The plan allocates $27.5 billion to health care, education, agricultural, high-tech, water and tourism projects in the West Bank and Gaza, with the remainder allocated to Palestinian refugees in Egypt, Jordan and Lebanon.
“If they actually want to make their people’s lives better, we have now laid out a great framework in which (the Palestinians) can engage and try to achieve it,” Kushner said in closing the workshop.
Palestinian leaders, however, regard the plan as a monumental bribe, a variant of Israel’s attempt to perpetuate the status quo in the West Bank by forging an “economic” peace with the Palestinians.
Citing its deficiencies, Palestinians say it ignores Israel’s occupation of the West Bank, which, among other things, imposes restrictions on the movement of people and goods, a factor that inhibits the expansion of the Palestinian economy.
Nor does the plan refer to Israeli settlements in nearly two-thirds of the West Bank, a reality that also places limits on the vitality of the Palestinian economy.
Kushner admitted that dollars and cents are only one component of the Trump administration’s vision to defuse Israel’s conflict with the Palestinians. As he said, “To be clear, economic growth and prosperity for the Palestinian people are not possible without an enduring and fair political solution to the conflict — one that guarantees Israel’s security and respects the dignity of the Palestinian people.”
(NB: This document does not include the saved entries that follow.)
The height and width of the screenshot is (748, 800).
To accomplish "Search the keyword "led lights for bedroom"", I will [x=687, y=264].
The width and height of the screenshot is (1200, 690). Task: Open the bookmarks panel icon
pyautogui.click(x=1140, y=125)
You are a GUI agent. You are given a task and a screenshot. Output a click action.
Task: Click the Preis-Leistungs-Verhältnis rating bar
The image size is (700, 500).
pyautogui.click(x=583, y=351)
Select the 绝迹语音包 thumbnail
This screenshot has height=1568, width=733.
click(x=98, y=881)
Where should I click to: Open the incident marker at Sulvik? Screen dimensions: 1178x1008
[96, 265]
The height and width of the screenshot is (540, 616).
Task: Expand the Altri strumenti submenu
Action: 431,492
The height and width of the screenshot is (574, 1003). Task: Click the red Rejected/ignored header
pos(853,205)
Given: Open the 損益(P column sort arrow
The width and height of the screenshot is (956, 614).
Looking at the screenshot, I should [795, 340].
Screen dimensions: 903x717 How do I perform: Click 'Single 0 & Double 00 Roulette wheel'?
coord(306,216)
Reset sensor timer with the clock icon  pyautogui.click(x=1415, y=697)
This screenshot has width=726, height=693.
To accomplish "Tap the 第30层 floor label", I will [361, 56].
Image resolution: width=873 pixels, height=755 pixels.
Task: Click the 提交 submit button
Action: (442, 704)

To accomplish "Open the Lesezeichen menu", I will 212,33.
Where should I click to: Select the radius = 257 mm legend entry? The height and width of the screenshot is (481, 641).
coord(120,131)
The Trump administration is expected to release the political portion of its peace plan after Israel’s September 17 election.
Offering a rare glimpse of it, Kushner said it will differ from the 2002 Arab peace proposal. Rejected by Israel, it broadly calls for a full Israeli withdrawal from the occupied territories and the resolution of the Palestinian refugee problem in exchange for Arab recognition of Israel and the establishment of diplomatic relations between Israel and the members of the Arab League.
“I think we all have to recognize that if there ever is a deal, it’s not going to be along the lines of the Arab peace initiative,” said Kushner. “It will be somewhere between the Arab peace initiative and between the Israeli position.”
Israeli Prime Minister Benjamin Netanyahu accepted the notion of a two-state solution shortly after his reelection in 2009. But emboldened by Trump’s pro-Israel presidency, he has backtracked on his pronouncement and called for Palestinian autonomy rather than Palestinian statehood — an idea soundly rejected by the Palestinians, but apparently embraced by the Trump administration.